----- Metin Bloğu

Emsal Mahkeme Kararı İstanbul 7. Asliye Ticaret Mahkemesi 2017/1100 E. 2020/109 K. 05.02.2020 T.

Görüntülediğiniz mahkeme kararı henüz kesinleşmemiştir. Yararlı olması amacıyla eklenmiştir.

T.C.
İSTANBUL
7. ASLİYE TİCARET MAHKEMESİ

ESAS NO : 2017/1100
KARAR NO : 2020/109

DAVA : Alacak
DAVA TARİHİ : 15/12/2017
KARAR TARİHİ : 05/02/2020

Mahkememizde görülmekte olan Alacak davasının yapılan açık yargılaması sonunda,
GEREĞİ DÜŞÜNÜLDÜ:
DAVACININ TALEBİ:
Davacı … Şti. vekili verdiği dava dilekçesinde, davalı … A.Ş. ile 01.05.2015 tarihli taşeron sözleşmesi yaptıklarını, bu sözleşmeye göre faturaya dayalı alacaklarının bulunduğunu alacaklarının ödenmemesi üzerine davalı aleyhine İstanbul … İcra Dairesinin … sayılı dosyasından icra takibi başlattıklarını, takibe davalı tarafın itiraz etmesi üzerine de itirazın iptali davası açtıklarını belirtmiştir.

----------

• [Verilen Görev] Mahkeme kararının "ESAS NO : 2017/1100" ifadesinden başlayıp "davası açtıklarını belirtmiştir." ifadesi de dahil olmak üzere biten kısmını, "taşeron sözleşmesi" yerine "hizmet sözleşmesi" koyarak düzenleyin ve yeniden verin. Bundan sonra gelen liste farklı bir kaynaktan alınmıştır.

----- Kaynak Malzeme

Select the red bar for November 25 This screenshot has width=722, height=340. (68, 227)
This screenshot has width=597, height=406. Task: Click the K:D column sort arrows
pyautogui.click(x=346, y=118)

----------

• [Alıştırmanın Cevabı]
ESAS NO : 2017/1100
KARAR NO : 2020/109

DAVA : Alacak
DAVA TARİHİ : 15/12/2017
KARAR TARİHİ : 05/02/2020

Mahkememizde görülmekte olan Alacak davasının yapılan açık yargılaması sonunda,
GEREĞİ DÜŞÜNÜLDÜ:
DAVACININ TALEBİ:
Davacı … Şti. vekili verdiği dava dilekçesinde, davalı … A.Ş. ile 01.05.2015 tarihli hizmet sözleşmesi yaptıklarını, bu sözleşmeye göre faturaya dayalı alacaklarının bulunduğunu alacaklarının ödenmemesi üzerine davalı aleyhine İstanbul … İcra Dairesinin … sayılı dosyasından icra takibi başlattıklarını, takibe davalı tarafın itiraz etmesi üzerine de itirazın iptali davası açtıklarını belirtmiştir.